In the United States, Nancy J. Cox, PhD, director of the Influenza Division, National Center for Immunization and Respiratory Diseases of the CDC, summarizes the data on the worldwide circulation of influenza virus by type and subtype. In addition, summary data are presented on the antigenic characterization of the viruses and molecular epidemiology on the hemagglutinin (HA) and neuraminidase (NA) genes on countless isolates that were acquired through the collaborating laboratories of WHO and the National Respiratory and Enteric Virus Surveillance System of the CDC. This type of information is critical in making the best vaccine strain selection for the subsequent year.

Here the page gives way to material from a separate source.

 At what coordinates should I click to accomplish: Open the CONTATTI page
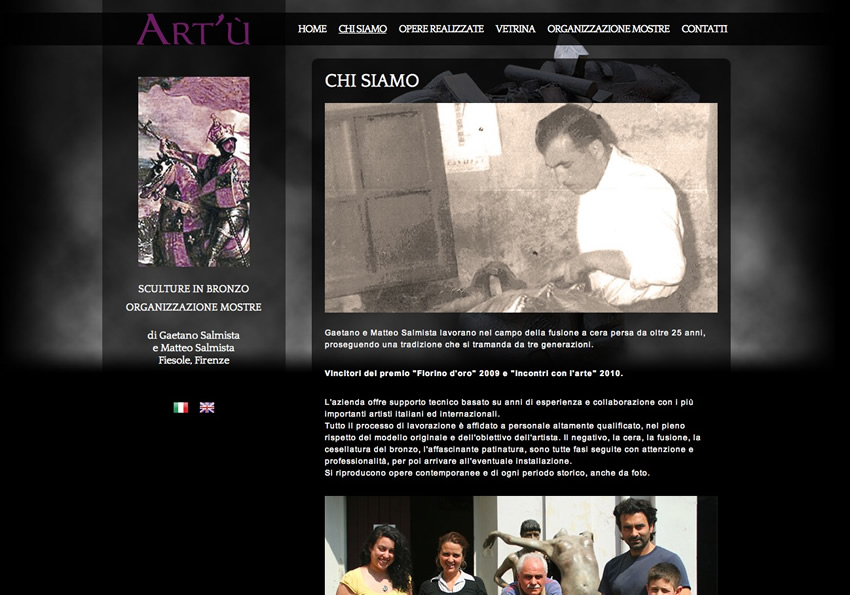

The 2011-12 influenza season has been unusual because of its late start and low-level influenza activity compared with the 2010-11 influenza season. The late start and low-level activity translates to fewer available isolates, in particular, for influenza B viruses because to date they have been a minor component of the overall influenza viruses circulating in the US. An additional difficulty in the selection of the influenza B vaccine strain is that two influenza B lineages are co-circulating, but only one of the influenza B lineages is currently included in the trivalent vaccine formulation.

Hopefully, in the near future, a quadrivalent influenza vaccine containing influenza viruses representing influenza A (H3N2), influenza A (H1N1) and the two B lineages will circumvent the current difficulty in the influenza B virus vaccine strain selection.

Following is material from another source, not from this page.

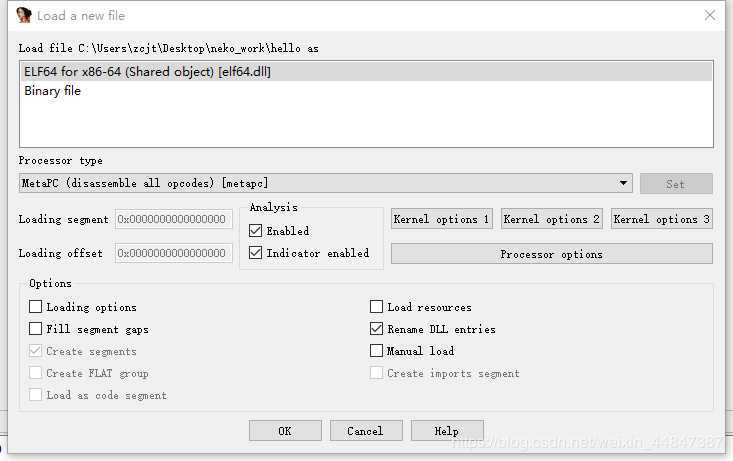Open Kernel options 3
This screenshot has height=461, width=733.
point(661,219)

This year, VRBPAC voted to keep the current influenza A (H1N1)pdm09 virus and make changes to the influenza A (H3N2) and influenza B vaccine components. The virus vaccine strains selected for the 2012-13 influenza season are influenza A/California/7/2009 (H1N1)-like virus, influenza A/Victoria/361/2011 (H3N2)-like virus and influenza B/Wisconsin/1/2010-like virus of the B/Yamagata lineage. Each year after the selection of the vaccine strains, vaccine manufacturers and the FDA have a herculean task to ensure adequate vaccine supplies are available by late summer to begin the universal influenza immunization campaign of all individuals aged 6 months and older in the US. We are indebted to the outstanding worldwide infrastructure that is in place for influenza surveillance and the high quality scientific data that is generated every year so that the best possible decision is made in selecting the virus formulation for the next year influenza vaccine.

Pedro A. Piedra, MD
Departments of Pediatrics and Molecular Virology and Microbiology
Baylor College of Medicine
Houston

Disclosure: Dr. Piedra is a member of VRBPAC. However, his comments do not represent the view of the FDA.